Single by Ndotz
- Released: 23 August 2024
- Length: 1:44
- Label: Isekai
- Songwriter: Ngueza Nihadi Eduard De Almeida Cardoso
- Producer: RJ Pasin

Ndotz singles chronology
| "Let's Bill It" (2024) | "Embrace It" (2024) | "Crack Dat" (2024) |

Remix cover
- Sexyy Red and Flo Milli remix cover

Sexyy Red singles chronology
| "Sticky" (2024) | "Embrace It" (Remix) (2024) | "Fat Juicy & Wet" (2024) |

Flo Milli singles chronology
| "Why Lie?" (2024) | "Embrace It" (Remix) (2024) | "Dirty Work" (2024) |

Music videos
- "Embrace It" on YouTube
- "Embrace It" (Remix) on YouTube

= Embrace It =

"Embrace It" is a song by British rapper Ndotz. It was released on 23 August 2024 through Isekai Records.

The song became a viral TikTok hit, reaching the top 40 in Austria, Hungary, Ireland, Lithuania, the Netherlands, New Zealand, Switzerland and the United Kingdom.

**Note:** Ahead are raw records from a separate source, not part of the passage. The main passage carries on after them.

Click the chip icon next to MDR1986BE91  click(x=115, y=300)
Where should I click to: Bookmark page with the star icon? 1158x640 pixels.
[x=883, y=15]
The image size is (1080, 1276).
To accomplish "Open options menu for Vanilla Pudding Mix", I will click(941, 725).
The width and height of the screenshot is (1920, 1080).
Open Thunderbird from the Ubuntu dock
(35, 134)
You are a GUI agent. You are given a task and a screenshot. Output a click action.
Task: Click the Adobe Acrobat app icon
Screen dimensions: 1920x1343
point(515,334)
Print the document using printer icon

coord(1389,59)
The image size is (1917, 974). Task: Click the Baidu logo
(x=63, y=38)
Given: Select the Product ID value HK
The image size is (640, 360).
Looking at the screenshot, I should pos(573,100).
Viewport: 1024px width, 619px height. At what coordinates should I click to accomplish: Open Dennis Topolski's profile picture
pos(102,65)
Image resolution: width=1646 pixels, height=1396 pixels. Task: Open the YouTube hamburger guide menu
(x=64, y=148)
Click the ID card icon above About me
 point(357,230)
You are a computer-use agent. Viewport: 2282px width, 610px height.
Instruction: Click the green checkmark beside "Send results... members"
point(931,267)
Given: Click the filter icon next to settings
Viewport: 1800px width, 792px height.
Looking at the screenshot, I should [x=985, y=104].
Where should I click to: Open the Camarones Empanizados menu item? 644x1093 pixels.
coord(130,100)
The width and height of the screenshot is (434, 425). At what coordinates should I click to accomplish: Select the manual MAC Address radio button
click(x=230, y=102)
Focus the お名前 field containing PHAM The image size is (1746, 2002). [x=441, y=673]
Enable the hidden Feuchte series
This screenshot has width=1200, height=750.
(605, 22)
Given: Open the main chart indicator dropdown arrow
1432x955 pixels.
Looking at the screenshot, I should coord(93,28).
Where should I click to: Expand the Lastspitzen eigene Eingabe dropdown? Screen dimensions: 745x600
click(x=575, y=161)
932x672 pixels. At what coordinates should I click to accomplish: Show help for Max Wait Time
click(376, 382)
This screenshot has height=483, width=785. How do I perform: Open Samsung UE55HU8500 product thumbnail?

A remix version of "Embrace It" was released on 6 December 2024, featuring American rappers Sexyy Red and Flo Milli.

==Usage in media==
"Embrace It" was featured in the NBA 2K26 soundtrack.

==Charts==

Chart performance for "Embrace It"
| Chart (2024) | Peak position |
|---|---|
| Australia (ARIA) | 46 |
| Australia Hip Hop/R&B (ARIA) | 6 |
| Austria (Ö3 Austria Top 40) | 23 |
| Belgium (Ultratop 50 Flanders) | 48 |
| Canada (Canadian Hot 100) | 51 |
| Czech Republic Singles Digital (ČNS IFPI) | 25 |
| Global 200 (Billboard) | 59 |
| Greece International (IFPI) | 22 |
| Hungary (Single Top 40) | 38 |
| Ireland (IRMA) | 28 |
| Israel (Mako Hitlist) | 86 |
| Italy (FIMI) | 83 |
| Latvia Streaming (LAIPA) | 12 |
| Lithuania (AGATA) | 9 |
| Luxembourg (Billboard) | 17 |
| Netherlands (Single Top 100) | 24 |
| New Zealand (Recorded Music NZ) | 30 |
| Poland (Polish Streaming Top 100) | 50 |
| Portugal (AFP) | 83 |
| Slovakia Singles Digital (ČNS IFPI) | 14 |
| Sweden (Sverigetopplistan) | 79 |
| Switzerland (Schweizer Hitparade) | 19 |
| UK Singles (Official Charts) | 20 |
| UK Indie (Official Charts) | 4 |
| UK Hip Hop/R&B (Official Charts) | 1 |
| US Bubbling Under Hot 100 (Billboard) | 25 |

==Certifications==

| Region | Certification | Certified units/sales |
| United Kingdom (BPI) | Silver | 200,000^{‡} |
^{‡} Sales+streaming figures based on certification alone.